U.S. President Donald Trump had a call with South Korean Acting President Hwang Kyo-ahn on Monday (U.S. time) when he said that the U.S. military would mobilize all of its capabilities to enhance deterrence against North Korea’s ballistic missile threat. The North has over 600 Scud missiles with a range of 300 to 700 kilometers, and 100 launchers among other weapons, and hence one THAAD unit in the South is hardly adequate to sufficiently intercept them and defend the country. An additional THAAD unit that is deployed for U.S. Global Response Force in preparation for an armed conflict can also be brought into the Korean Peninsula within 96 hours, but they are hardly adequate to ensure watertight defense of this country. Seoul may need to proactively consider deploying three to four THAAD units to adequately protect 50 million South Koreans by mobilizing all of the U.S. military’s capabilities as vowed by President Trump.

Responding to the measure taken by South Korea to exercise its security sovereignty and ensure the Seoul-Washington alliance, the Chinese foreign ministry warned on Tuesday that China will protect its security interests by taking the necessary measures for THAAD, adding that South Korea and the U.S. should take all the responsibilities. It is a statement that is ridiculous at best. Unless China, the chair country of the six-way denuclearization talks, has sided with North Korea to enable Pyongyang to earn time, the North would not have reached a phase where it has almost completed nuclear armament including an intercontinental ballistic missile. "South Korea was a Japanese colony until 1945, and has become a country that is like a colony of the United States by having tens of thousands of U.S. troops stationed in the South, said the Global Times, a sister newspaper of the People’s Daily, the official newspaper of the Chinese Communist Party, on Monday. It is truly insulting. If a country is considered a colony just because an ally’s troops are stationed, are Japan and Germany also U.S. colonies? Chinese media outlets are merely the Community Party’s propaganda machines, but they apparently have lost integrity and dignity as journalists.
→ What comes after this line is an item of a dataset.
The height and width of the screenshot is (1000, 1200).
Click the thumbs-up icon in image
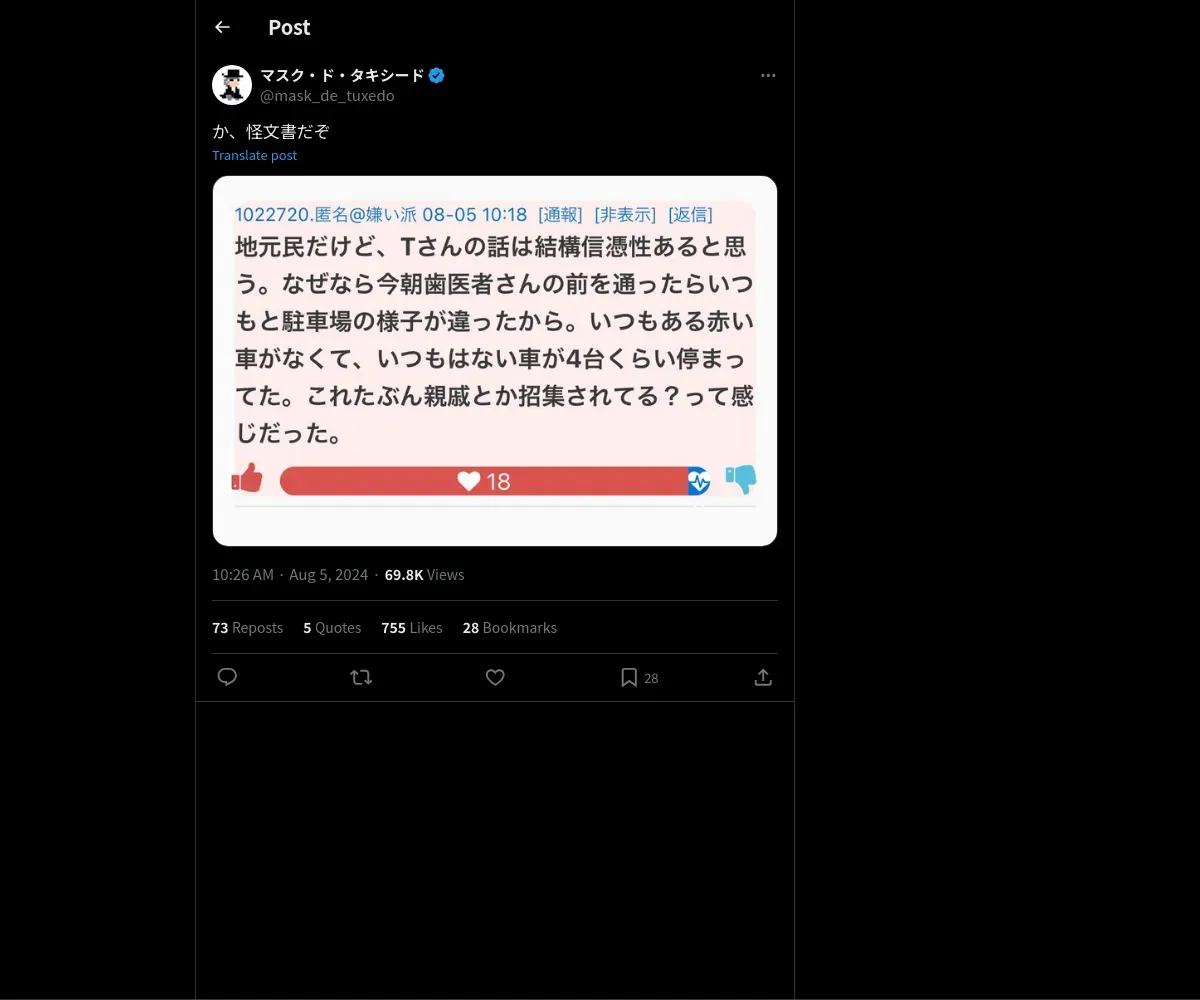coord(247,479)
The Chinese government did not give permission for chartered flights bound only to South Korea in March again after January and February. China’s retaliatory measures against THAAD, which started with boycott of South Korean products, have expanded widely, and they could further spread to political and military arenas. The higher such situation escalates, South Koreans will realize all the more that nothing is as important as national security and will further strengthen the South Korea-U.S. alliance and security cooperation among Seoul, Washington and Tokyo, which share the values of freedom and democracy. China and North Korea may have to take full responsibility for ramifications.